Il s’agit d’une page de plus dans la riposte des USA à ce qu’on avait appelé la « marée rose », au milieu des années 2000 ; on pourrait appeler cette riposte, en reprenant les dénominations de la guerre froide, « opération condor 2.0 » : s’appuyant sur des méthodes obscures, telles que « coups d’État constitutionnels » et guerres hybrides, les USA avancent leurs pions pour contrer les progrès régionaux que les pays d’Amérique latine avaient réussi à réaliser, en restaurant leur souveraineté, y compris en Équateur. Il semble que dans ce petit pays jouxtant l’océan Pacifique, les USA aient réussi bon gré mal gré à coopter le président Lenin Moreno, en dépit de toutes les attentes de le voir reprendre l’héritage de Correa, son prédécesseur [également ex-vice-président et membre du même parti politique, Alianza País, NdT]. Mais les événements ont donné tort à ces attentes : après qu’on a supposément vu Quito entrer en pourparlers secrets avec Washington quant au sort du lanceur d’alertes Julian Assange, voici la mise en place de ce « bureau de coopération à la sécurité ».
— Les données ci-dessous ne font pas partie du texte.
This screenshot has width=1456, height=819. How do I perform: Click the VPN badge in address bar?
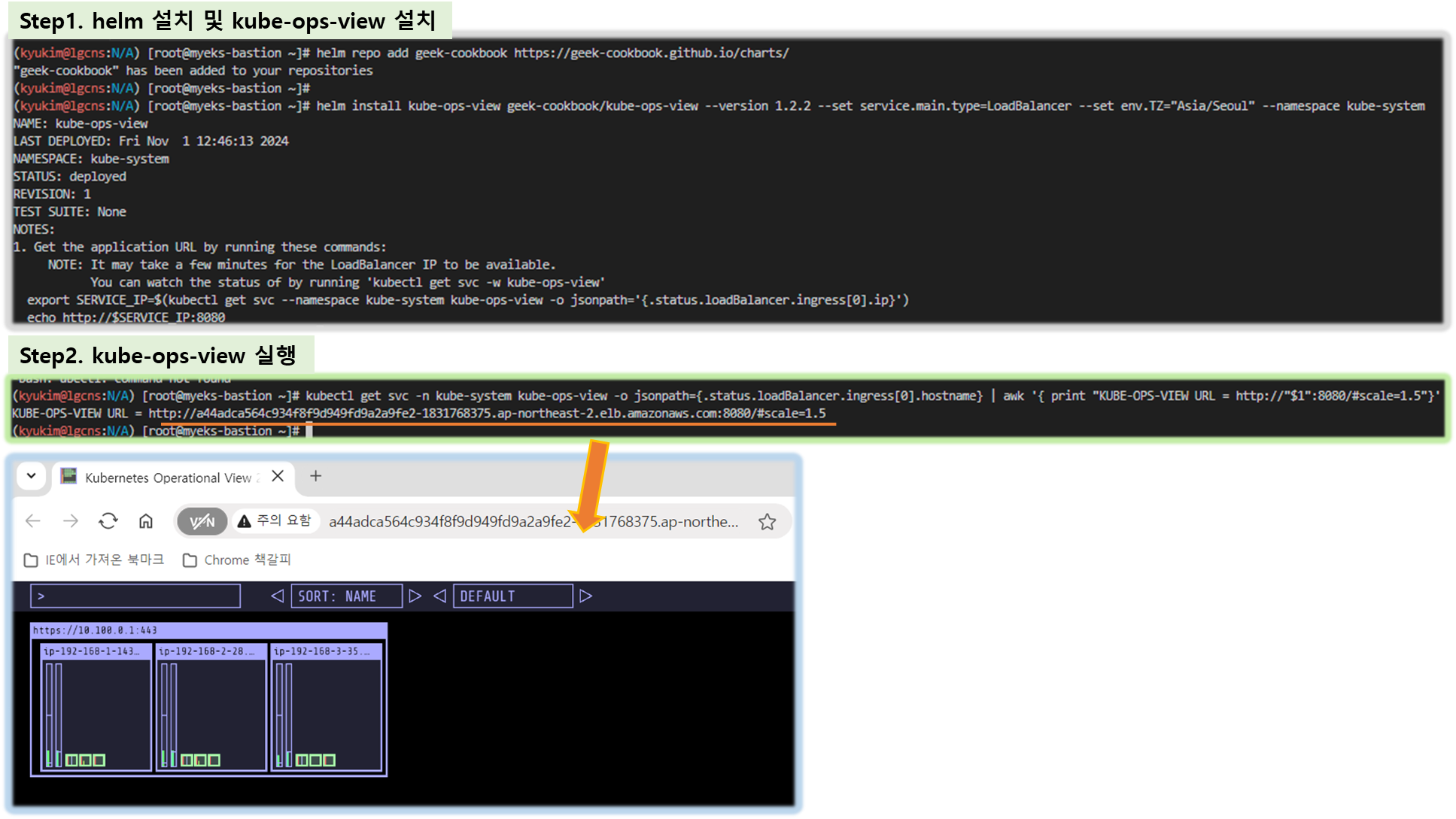202,522
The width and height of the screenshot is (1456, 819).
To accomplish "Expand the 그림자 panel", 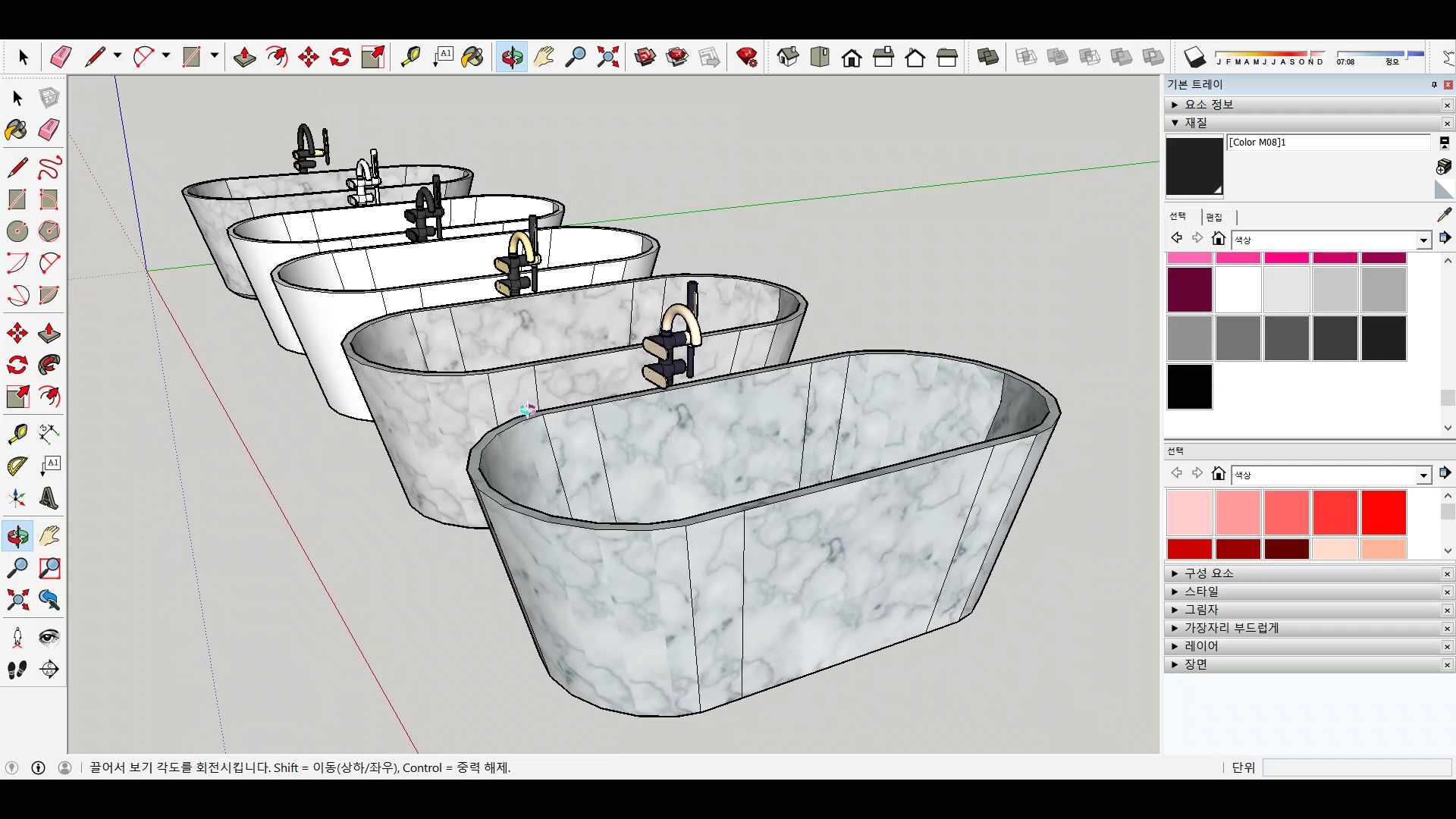I will (x=1201, y=610).
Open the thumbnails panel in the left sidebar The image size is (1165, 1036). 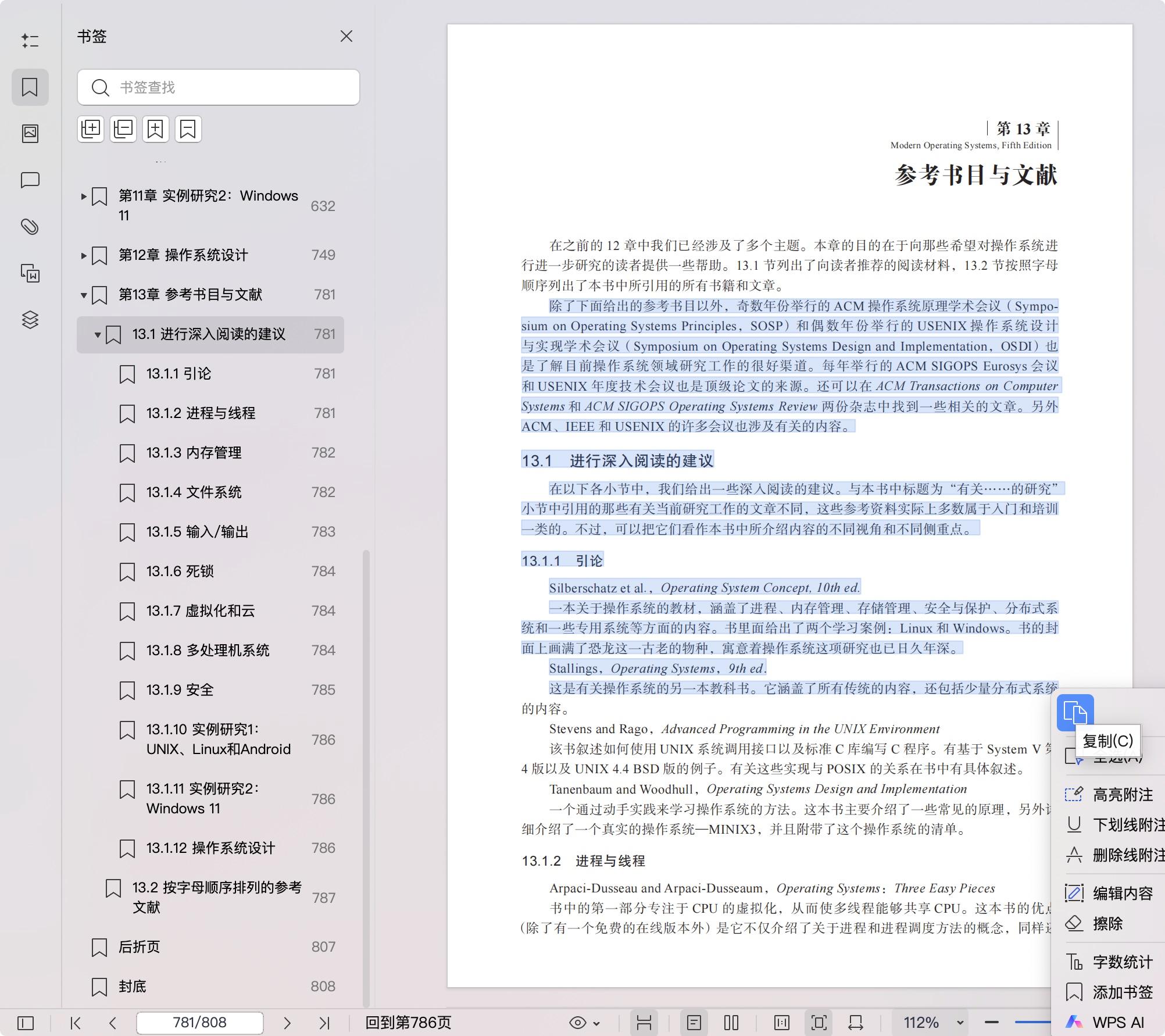pos(30,133)
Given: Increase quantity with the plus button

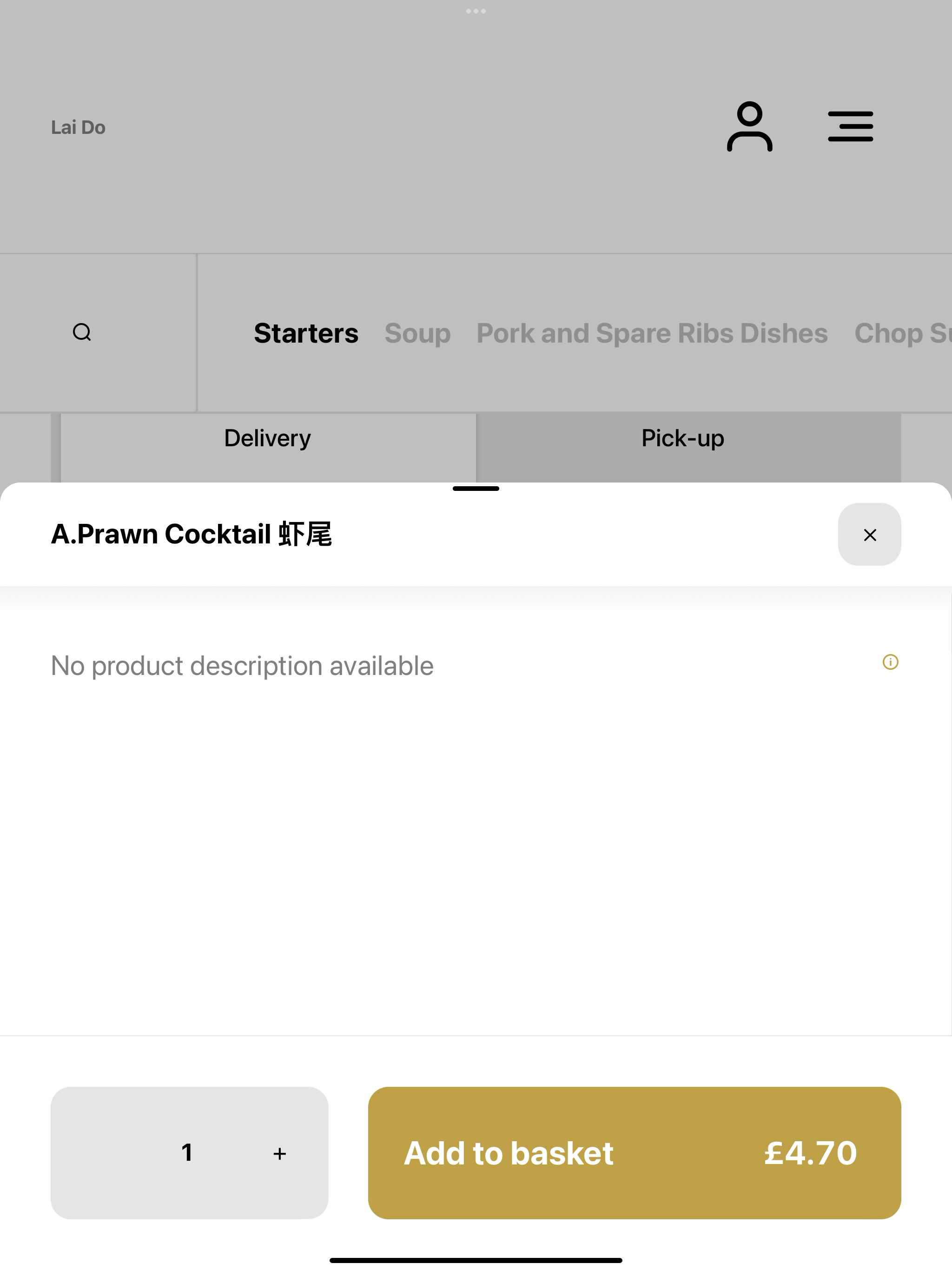Looking at the screenshot, I should (280, 1153).
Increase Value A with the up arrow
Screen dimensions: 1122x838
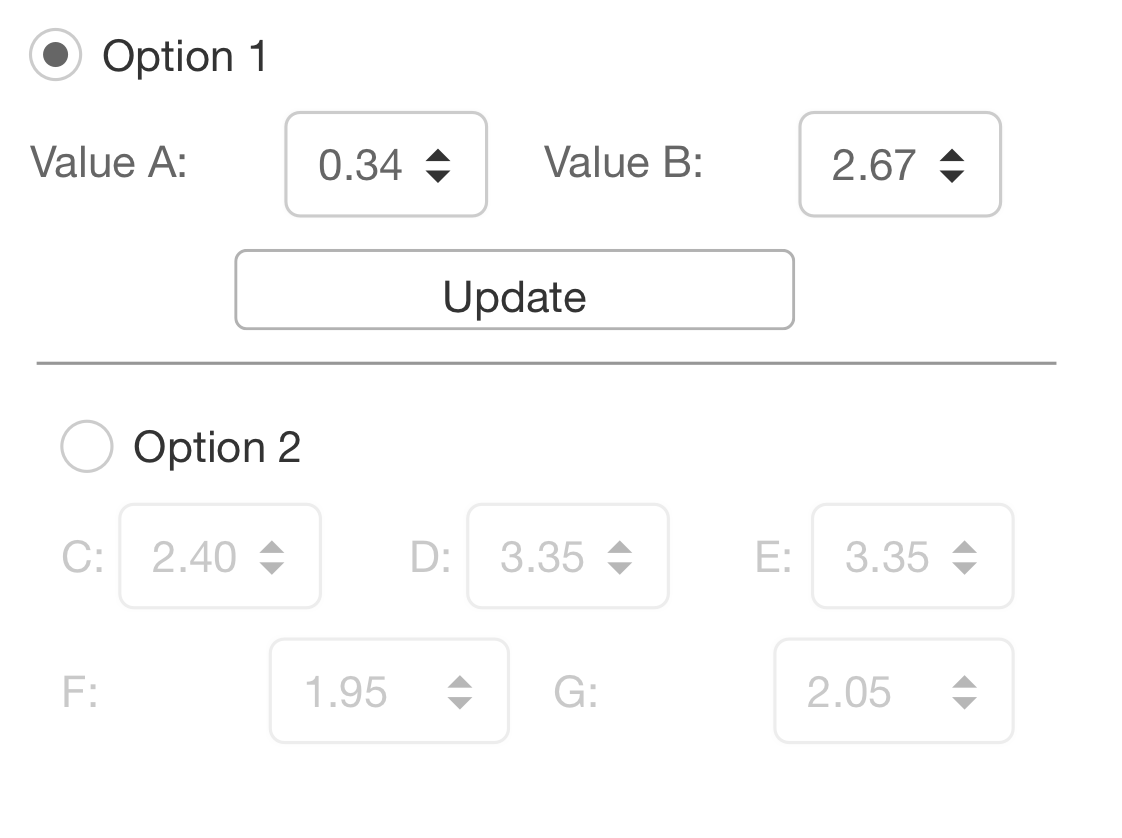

Lenin Moreno, le président équatorien

L’Équateur ne constitue pas en soi un pays si important, en dépit de ses réserves pétrolières de niveau moyen et de son histoire récente qui a vu le pays prendre le rôle de tête de pont pour l’influence chinoise dans la région. Mais il s’agit, symboliquement, de la première victoire des USA dans leur tâche de retourner l’un des membres du bloc multipolaire ALBA, dont le premier de cordée est le Venezuela. La république bolivarienne, tout comme son voisin du Nicaragua, est en pleine tourmente et se débat contre des guerres hybrides dont l’intensité ne cesse de croître, cependant que Cuba doit également résister aux pressions incessantes contre son économie. La Bolivie, pays enclavé, sera sans doute la prochaine cible, à l’occasion de la course à la réélection de son président Morales l’an prochain, mais dans l’intervalle, on peut affirmer que l’Équateur est pour ainsi dire devenu un pays vassal des USA.

L’unité d’ALBA se voit mise en danger, ainsi que la cohésion générale de l’équilibre multipolaire du continent dans son ensemble. Il s’agit également d’une bizarrerie historique : qui aurait pu croire qu’un homme baptisé Lénine puisse devenir un proche collaborateur des USA et de leurs desseins néo-impériaux ?

Cet article constitue une retranscription partielle de l’émission radio context countdown, diffusée sur Sputnik News le 10 août 2018.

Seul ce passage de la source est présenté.